Located right on the beach, Paradise Beach Grille features an outdoor fireplace for cozy nighttime dining with unbeatable sunset vistas. Indulge in scrumptious from-the-sea bounty like coconut and macadamia encrusted ahi tuna fillet or sugar and spice salmon.
While the highlight of this 65-acre park is the natural bridge that reaches across a section of the beach, it’s also home to the dazzling Monarch Butterfly Natural Preserve. Plan a visit between October and February, when more than 150,000 monarchs flock to the area. Beyond butterflies and bridges, the protected cove is great for swimming and sunbathing.
6. Auburn, CA
Placer County has a little something for everyone, be you a history nerd, outdoor buff, oenophile, or...49er? Yep—add “pan for gold” to the itinerary, and tell the kids they’re only getting treats from Samantha’s Ice Cream Parlor if they can pay for it in 14k nuggets (just kidding). Located less than three hours from San Francisco, the former mining town of Auburn is a serene destination where history is very much alive and nature is easily accessible. Stops we suggest:
Grab a seat (and a growler) at Knee Deep Brewing Company. Through the tasting room's glass walls, watch the making of their award-winning brews—like the Hoptologist Double IPA or the Tanilla Porter—from barrel to bottle.
Nestled squarely in Gold Rush territory, Auburn's the perfect place to get back to your 1849 roots. Auburn State Recreation Area allows gold panning in permanent running stream beds for an authentic experience. Just 30 minutes away in Coloma, Marshall Gold Discovery State Park gives $7 gold mining lessons for beginners, plus a range of historical and group tours. They give you all the supplies, and you even get to keep the gold you find. Eureka!
On a nice day, Hidden Falls is guaranteed to be hoppin' with locals. There you'll find 30 miles of hiking routes and single track for mountain bikers. Favorite trails include the Sky Ride Loop, Grey Pine Trail, Great Egret Trail, Grey Squirrel Trail, or Deer Trail. The park's star attraction, of course, is the 5.6-mile Hidden Falls Trail. You'll weave along the creeks to two observation decks with picnic tables and fishing spots, all with rockin' views of the 30-foot falls. Since it's a popular spot, it's smart to go early to nab a parking spot.

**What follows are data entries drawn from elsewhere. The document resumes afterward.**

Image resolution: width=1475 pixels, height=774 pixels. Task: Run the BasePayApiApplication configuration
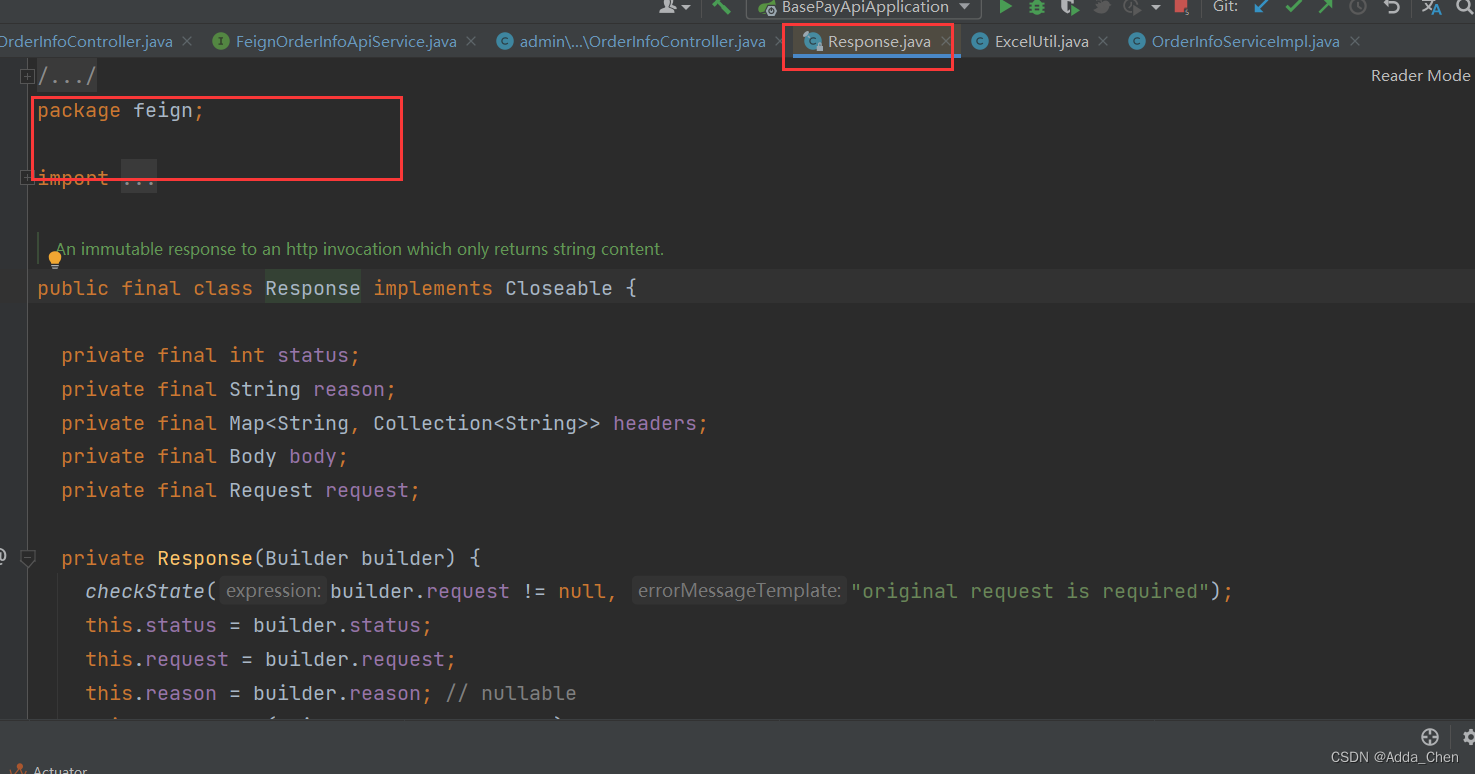pos(1004,8)
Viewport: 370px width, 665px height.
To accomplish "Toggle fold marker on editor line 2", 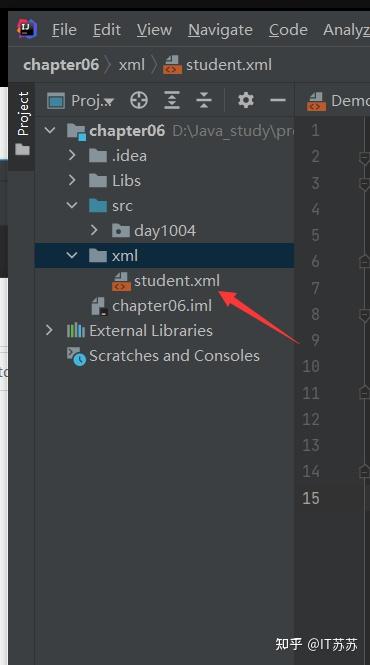I will click(364, 158).
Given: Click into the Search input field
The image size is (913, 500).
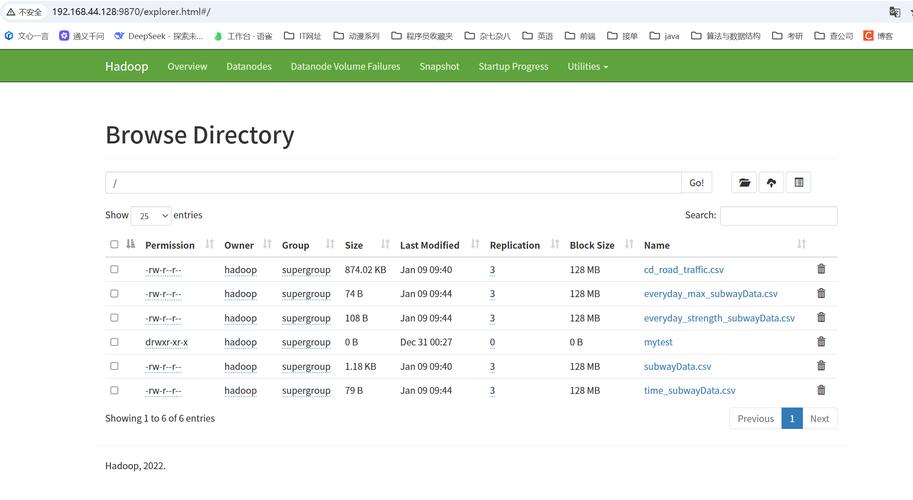Looking at the screenshot, I should (x=778, y=216).
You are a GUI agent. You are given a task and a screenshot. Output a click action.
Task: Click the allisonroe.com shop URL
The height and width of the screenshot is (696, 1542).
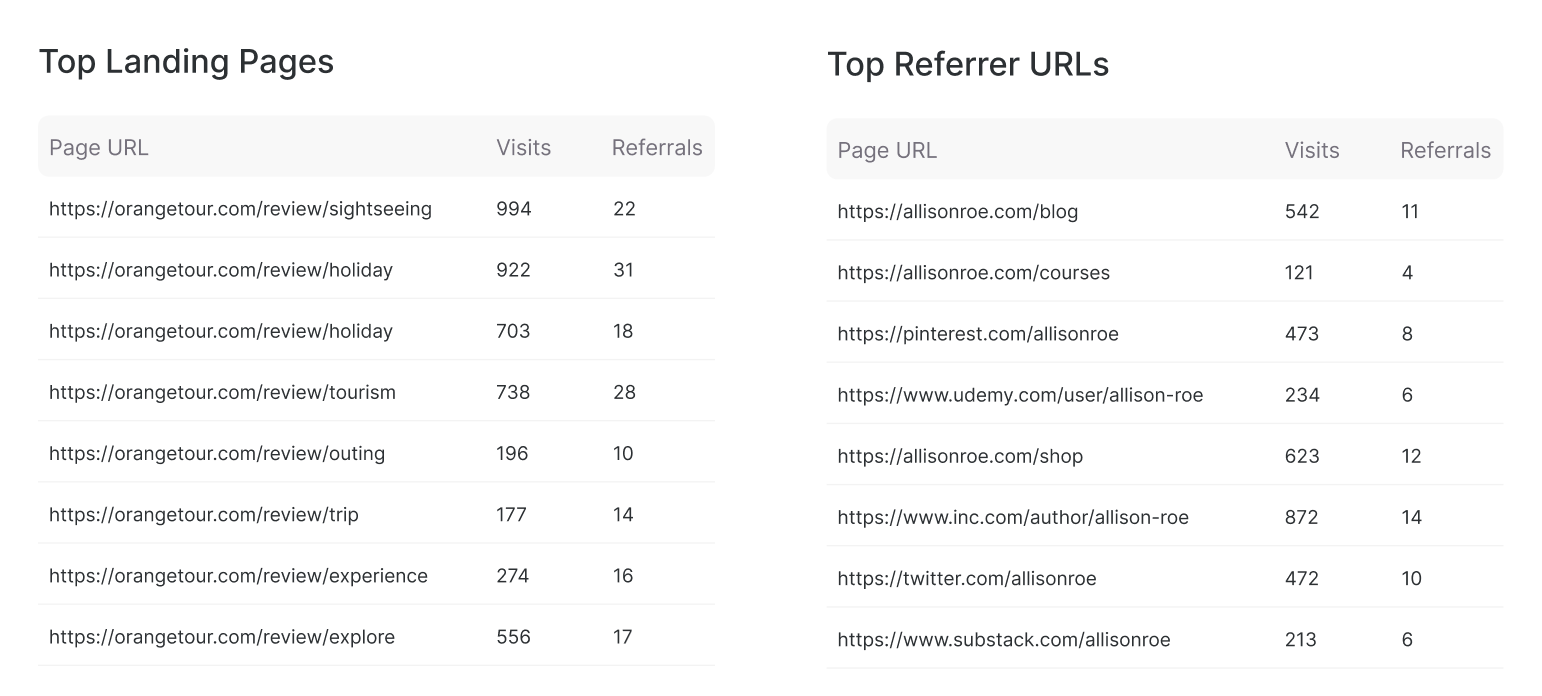(x=960, y=456)
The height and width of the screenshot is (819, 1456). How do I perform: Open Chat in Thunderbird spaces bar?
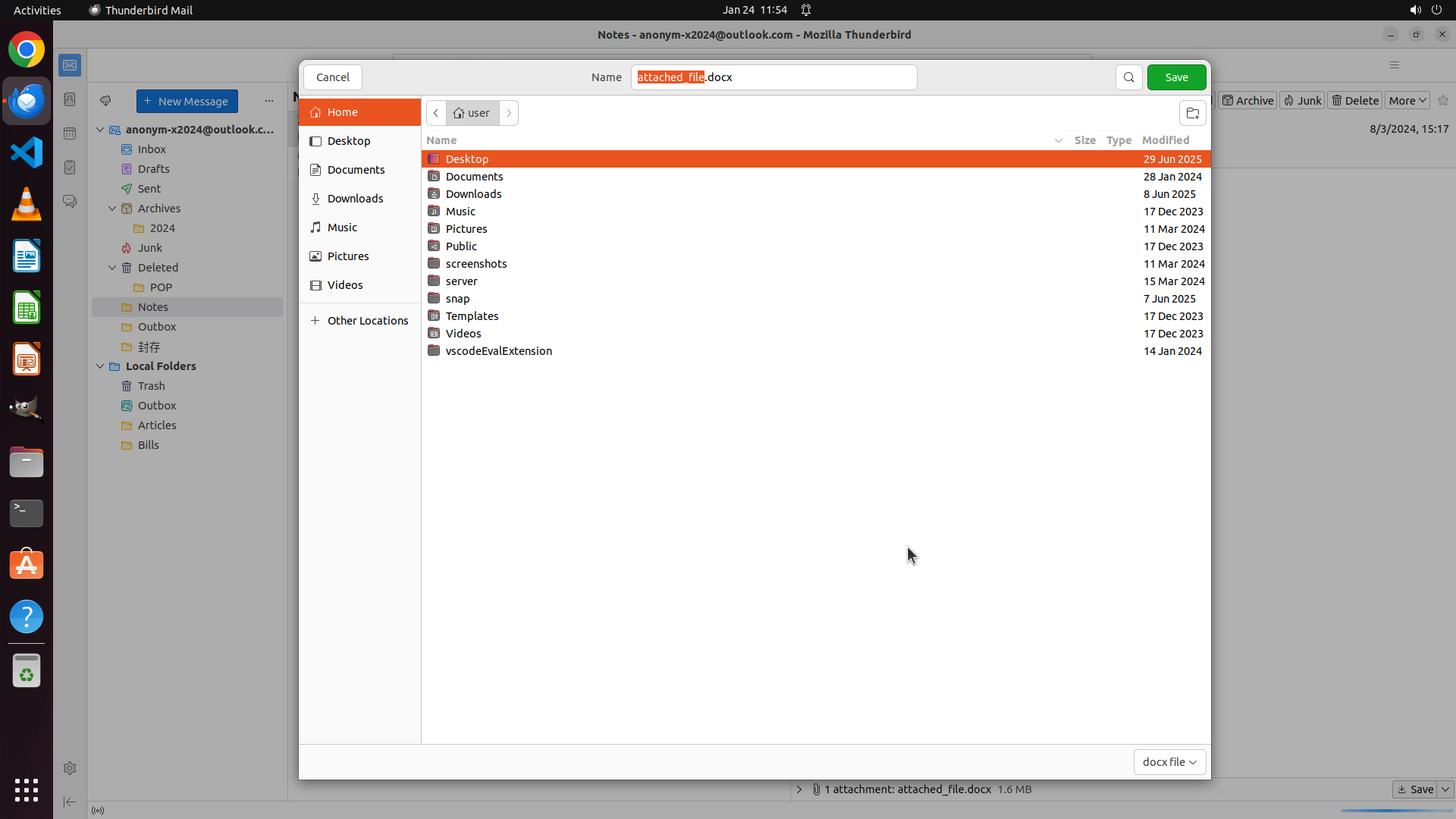(x=70, y=202)
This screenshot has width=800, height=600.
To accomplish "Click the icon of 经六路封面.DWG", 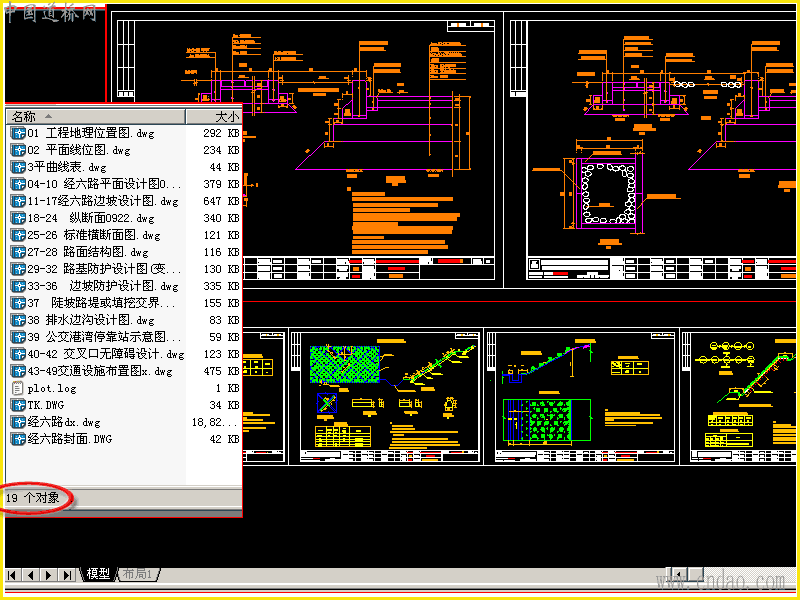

Here’s a good rule of thumb: where there’s a wine trail, follow it. Connecting 20 boutique, offbeat wineries in Auburn, Lincoln, Loomis, Newcastle, Rocklin Circle, and Meadow Vista, the lovely Placer County Wine Trail makes exploring the region’s vino offerings gloriously easy. Tried and tested ZOZI staff favorites include Bonitata Boutique Wine and Bear River, a boutique micro winery producing small case lots.